*Dataset*

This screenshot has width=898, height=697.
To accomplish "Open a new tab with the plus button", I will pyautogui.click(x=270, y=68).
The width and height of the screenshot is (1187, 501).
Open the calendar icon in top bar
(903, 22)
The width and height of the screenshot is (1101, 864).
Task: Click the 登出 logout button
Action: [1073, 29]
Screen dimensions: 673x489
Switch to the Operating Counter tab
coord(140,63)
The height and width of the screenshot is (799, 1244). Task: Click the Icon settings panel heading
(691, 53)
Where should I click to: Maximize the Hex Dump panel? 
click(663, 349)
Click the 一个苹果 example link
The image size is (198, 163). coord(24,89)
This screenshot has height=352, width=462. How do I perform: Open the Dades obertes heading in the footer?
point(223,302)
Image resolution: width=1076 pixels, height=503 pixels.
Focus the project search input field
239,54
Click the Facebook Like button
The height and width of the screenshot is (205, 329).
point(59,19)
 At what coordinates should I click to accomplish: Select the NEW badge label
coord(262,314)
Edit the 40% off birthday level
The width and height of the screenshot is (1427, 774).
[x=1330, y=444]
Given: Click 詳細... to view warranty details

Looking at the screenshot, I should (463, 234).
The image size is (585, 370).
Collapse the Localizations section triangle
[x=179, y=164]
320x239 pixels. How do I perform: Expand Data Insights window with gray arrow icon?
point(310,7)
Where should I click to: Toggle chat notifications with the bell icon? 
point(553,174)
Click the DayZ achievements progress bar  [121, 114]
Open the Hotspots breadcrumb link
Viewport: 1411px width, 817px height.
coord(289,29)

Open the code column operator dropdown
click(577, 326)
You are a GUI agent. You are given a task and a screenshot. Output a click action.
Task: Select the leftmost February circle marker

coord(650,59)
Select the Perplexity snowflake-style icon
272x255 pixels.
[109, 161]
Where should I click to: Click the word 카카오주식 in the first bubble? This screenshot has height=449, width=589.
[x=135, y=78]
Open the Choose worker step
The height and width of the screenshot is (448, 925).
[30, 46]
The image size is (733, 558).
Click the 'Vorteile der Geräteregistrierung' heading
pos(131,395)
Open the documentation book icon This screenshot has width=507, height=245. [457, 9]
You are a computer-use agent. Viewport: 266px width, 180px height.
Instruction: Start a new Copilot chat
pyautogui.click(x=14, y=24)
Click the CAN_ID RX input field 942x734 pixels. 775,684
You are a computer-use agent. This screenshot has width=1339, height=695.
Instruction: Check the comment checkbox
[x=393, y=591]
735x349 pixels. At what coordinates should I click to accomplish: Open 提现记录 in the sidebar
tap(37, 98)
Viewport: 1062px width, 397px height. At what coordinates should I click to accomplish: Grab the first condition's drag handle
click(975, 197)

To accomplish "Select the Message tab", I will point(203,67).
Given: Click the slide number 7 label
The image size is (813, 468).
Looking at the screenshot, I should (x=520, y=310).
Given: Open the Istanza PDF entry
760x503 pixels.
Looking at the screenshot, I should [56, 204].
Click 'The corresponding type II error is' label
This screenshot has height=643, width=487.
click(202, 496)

*Problem details*
The required output is every line from the one with "Viewport: 1062px width, 397px" to the final line of the entries, repeated exactly and with nothing else.

*The answer*
Viewport: 1062px width, 397px height. At what coordinates should I click to accomplish: Grab the first condition's drag handle
click(975, 197)

To accomplish "Select the Message tab", I will point(203,67).
Given: Click the slide number 7 label
The image size is (813, 468).
Looking at the screenshot, I should (x=520, y=310).
Given: Open the Istanza PDF entry
760x503 pixels.
Looking at the screenshot, I should [56, 204].
Click 'The corresponding type II error is' label
This screenshot has height=643, width=487.
click(202, 496)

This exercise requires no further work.